* _Do this_: Reproduce each line unchanged, from the first line of the items through the line containing "point(1437,18)", including both of those lines.

Entries on target coordinates:
____
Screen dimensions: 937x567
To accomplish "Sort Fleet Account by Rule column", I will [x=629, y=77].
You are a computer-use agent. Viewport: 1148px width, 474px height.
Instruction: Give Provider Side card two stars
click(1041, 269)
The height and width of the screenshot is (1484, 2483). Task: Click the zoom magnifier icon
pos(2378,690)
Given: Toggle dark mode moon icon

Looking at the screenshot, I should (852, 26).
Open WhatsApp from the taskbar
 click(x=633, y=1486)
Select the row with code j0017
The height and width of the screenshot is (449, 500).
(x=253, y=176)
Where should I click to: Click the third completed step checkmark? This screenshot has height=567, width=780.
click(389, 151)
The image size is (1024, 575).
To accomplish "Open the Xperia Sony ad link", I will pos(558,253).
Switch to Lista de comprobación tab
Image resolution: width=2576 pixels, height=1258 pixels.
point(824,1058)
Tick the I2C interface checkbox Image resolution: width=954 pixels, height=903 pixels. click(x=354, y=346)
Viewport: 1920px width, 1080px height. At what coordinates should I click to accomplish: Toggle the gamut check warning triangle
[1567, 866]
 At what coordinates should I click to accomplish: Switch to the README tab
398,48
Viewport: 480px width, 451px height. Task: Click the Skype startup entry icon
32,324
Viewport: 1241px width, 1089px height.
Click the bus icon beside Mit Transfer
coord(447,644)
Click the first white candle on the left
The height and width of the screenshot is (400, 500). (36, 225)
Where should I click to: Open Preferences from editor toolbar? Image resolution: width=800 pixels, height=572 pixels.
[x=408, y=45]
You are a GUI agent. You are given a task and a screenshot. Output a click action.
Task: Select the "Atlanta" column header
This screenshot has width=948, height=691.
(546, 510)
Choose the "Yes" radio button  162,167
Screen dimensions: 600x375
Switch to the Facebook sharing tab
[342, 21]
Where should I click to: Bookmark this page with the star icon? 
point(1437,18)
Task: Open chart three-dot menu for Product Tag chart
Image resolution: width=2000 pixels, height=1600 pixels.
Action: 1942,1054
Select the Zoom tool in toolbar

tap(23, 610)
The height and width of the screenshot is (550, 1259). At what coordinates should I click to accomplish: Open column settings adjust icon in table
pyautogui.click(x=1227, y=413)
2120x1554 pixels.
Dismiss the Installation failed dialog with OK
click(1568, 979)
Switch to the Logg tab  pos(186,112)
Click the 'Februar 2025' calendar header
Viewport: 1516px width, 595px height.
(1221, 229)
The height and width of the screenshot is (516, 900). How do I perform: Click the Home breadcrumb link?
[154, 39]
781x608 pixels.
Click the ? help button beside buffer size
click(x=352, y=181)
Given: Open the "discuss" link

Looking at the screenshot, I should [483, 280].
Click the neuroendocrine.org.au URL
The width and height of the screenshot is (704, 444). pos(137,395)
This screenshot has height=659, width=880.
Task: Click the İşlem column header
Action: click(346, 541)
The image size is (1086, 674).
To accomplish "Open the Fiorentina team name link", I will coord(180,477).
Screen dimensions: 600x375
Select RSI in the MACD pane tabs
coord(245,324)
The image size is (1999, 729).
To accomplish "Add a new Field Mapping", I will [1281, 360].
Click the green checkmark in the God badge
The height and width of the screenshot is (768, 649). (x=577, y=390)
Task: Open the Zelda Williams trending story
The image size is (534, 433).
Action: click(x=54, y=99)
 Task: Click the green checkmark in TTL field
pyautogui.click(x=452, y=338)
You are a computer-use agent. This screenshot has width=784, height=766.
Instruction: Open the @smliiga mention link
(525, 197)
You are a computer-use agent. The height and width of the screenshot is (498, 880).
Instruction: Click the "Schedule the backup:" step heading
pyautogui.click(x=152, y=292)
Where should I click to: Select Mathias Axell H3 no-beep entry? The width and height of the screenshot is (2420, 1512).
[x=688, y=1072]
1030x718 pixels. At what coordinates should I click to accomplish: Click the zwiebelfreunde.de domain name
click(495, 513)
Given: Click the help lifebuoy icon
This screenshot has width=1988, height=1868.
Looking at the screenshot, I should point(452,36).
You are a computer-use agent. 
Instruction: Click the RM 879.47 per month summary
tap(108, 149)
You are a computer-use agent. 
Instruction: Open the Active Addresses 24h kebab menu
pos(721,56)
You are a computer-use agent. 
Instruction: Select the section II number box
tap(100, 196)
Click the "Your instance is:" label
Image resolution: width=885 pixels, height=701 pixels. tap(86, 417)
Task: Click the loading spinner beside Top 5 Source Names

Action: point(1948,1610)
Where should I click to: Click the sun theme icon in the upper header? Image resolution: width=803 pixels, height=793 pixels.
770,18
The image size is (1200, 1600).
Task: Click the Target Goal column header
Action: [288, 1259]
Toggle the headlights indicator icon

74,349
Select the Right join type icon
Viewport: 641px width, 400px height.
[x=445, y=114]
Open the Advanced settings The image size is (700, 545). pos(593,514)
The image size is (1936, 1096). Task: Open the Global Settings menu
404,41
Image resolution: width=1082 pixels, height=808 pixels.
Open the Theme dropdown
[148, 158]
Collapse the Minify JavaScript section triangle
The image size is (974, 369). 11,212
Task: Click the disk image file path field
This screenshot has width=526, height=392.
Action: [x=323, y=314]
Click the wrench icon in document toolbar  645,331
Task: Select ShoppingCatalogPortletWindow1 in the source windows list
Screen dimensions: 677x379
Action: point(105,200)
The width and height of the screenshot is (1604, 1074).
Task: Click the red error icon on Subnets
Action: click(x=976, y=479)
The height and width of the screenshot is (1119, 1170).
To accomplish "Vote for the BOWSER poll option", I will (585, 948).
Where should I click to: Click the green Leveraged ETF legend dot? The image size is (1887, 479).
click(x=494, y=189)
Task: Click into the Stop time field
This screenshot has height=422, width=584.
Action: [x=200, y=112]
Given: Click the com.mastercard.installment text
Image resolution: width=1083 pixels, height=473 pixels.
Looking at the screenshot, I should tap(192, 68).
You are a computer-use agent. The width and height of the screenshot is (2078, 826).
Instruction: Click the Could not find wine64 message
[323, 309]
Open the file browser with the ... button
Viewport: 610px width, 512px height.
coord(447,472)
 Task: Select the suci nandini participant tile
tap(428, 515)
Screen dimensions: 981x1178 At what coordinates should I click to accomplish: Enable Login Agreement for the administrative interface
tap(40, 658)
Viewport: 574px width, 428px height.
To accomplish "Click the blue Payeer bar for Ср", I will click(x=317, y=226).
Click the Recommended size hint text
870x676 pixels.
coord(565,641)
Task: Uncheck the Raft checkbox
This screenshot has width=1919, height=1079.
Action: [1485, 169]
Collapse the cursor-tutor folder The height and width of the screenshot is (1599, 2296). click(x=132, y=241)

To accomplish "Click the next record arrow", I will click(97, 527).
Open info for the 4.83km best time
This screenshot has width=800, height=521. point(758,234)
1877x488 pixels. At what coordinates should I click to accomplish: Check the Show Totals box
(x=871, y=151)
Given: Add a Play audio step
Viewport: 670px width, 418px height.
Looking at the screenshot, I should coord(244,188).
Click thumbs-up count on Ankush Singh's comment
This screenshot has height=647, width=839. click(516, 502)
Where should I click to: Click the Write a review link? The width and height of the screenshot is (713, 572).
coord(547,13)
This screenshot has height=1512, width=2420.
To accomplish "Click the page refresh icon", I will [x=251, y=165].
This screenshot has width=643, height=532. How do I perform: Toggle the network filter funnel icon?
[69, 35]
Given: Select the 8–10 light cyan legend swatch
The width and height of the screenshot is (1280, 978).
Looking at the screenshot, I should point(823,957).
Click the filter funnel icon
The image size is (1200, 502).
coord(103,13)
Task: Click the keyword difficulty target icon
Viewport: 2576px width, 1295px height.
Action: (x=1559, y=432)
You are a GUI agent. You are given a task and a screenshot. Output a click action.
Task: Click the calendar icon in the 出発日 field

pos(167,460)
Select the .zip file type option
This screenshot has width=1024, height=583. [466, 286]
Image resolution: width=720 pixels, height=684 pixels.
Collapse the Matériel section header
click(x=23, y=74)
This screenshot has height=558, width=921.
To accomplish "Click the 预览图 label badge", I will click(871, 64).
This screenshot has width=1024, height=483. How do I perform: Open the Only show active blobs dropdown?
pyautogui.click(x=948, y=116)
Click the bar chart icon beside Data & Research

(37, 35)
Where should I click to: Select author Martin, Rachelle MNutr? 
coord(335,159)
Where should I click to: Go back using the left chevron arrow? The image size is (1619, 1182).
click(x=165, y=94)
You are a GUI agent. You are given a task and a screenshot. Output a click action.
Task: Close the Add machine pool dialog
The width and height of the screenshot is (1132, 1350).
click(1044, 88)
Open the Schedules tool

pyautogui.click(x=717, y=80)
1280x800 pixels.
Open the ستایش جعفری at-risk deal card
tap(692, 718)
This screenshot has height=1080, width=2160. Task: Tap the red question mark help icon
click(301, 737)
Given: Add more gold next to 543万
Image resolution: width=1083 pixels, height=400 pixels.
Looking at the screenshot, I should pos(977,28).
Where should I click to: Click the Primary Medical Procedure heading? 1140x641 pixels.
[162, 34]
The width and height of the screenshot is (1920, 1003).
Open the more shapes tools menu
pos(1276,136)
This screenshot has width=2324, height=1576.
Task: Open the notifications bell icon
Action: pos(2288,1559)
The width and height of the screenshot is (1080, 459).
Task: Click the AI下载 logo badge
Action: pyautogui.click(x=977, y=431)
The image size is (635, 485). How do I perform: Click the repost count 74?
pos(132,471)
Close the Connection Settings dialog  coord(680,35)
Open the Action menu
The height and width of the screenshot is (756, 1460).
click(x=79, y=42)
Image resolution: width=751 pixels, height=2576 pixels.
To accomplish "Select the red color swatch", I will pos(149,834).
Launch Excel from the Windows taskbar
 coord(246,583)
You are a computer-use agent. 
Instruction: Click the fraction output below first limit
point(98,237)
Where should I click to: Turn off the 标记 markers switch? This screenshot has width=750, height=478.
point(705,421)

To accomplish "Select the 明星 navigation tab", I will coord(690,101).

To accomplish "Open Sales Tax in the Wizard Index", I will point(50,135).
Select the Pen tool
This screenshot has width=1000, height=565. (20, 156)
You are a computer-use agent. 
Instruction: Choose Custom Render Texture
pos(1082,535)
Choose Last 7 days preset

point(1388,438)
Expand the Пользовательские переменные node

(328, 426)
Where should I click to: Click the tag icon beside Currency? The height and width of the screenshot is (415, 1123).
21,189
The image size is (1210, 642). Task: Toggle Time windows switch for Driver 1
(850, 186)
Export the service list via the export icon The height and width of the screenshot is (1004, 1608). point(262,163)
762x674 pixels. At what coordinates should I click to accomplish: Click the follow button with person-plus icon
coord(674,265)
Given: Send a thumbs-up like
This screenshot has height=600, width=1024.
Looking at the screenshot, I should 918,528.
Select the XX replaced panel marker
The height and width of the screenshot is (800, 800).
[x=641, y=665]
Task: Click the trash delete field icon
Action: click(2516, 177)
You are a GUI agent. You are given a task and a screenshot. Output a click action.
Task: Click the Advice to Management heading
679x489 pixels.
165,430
____
* _Exercise solution_:
Screen dimensions: 937x567
To accomplish "Sort Fleet Account by Rule column", I will [x=629, y=77].
You are a computer-use agent. Viewport: 1148px width, 474px height.
Instruction: Give Provider Side card two stars
click(1041, 269)
The height and width of the screenshot is (1484, 2483). Task: Click the zoom magnifier icon
pos(2378,690)
Given: Toggle dark mode moon icon

Looking at the screenshot, I should (852, 26).
Open WhatsApp from the taskbar
 click(x=633, y=1486)
Select the row with code j0017
The height and width of the screenshot is (449, 500).
(x=253, y=176)
Where should I click to: Click the third completed step checkmark? This screenshot has height=567, width=780.
click(389, 151)
The image size is (1024, 575).
To accomplish "Open the Xperia Sony ad link", I will pos(558,253).
Switch to Lista de comprobación tab
Image resolution: width=2576 pixels, height=1258 pixels.
point(824,1058)
Tick the I2C interface checkbox Image resolution: width=954 pixels, height=903 pixels. click(x=354, y=346)
Viewport: 1920px width, 1080px height. At what coordinates should I click to accomplish: Toggle the gamut check warning triangle
[1567, 866]
 At what coordinates should I click to accomplish: Switch to the README tab
398,48
Viewport: 480px width, 451px height. Task: Click the Skype startup entry icon
32,324
Viewport: 1241px width, 1089px height.
Click the bus icon beside Mit Transfer
coord(447,644)
Click the first white candle on the left
The height and width of the screenshot is (400, 500). (36, 225)
Where should I click to: Open Preferences from editor toolbar? Image resolution: width=800 pixels, height=572 pixels.
[x=408, y=45]
You are a GUI agent. You are given a task and a screenshot. Output a click action.
Task: Select the "Atlanta" column header
This screenshot has width=948, height=691.
(546, 510)
Choose the "Yes" radio button  162,167
Screen dimensions: 600x375
Switch to the Facebook sharing tab
[342, 21]
Where should I click to: Bookmark this page with the star icon? 
point(1437,18)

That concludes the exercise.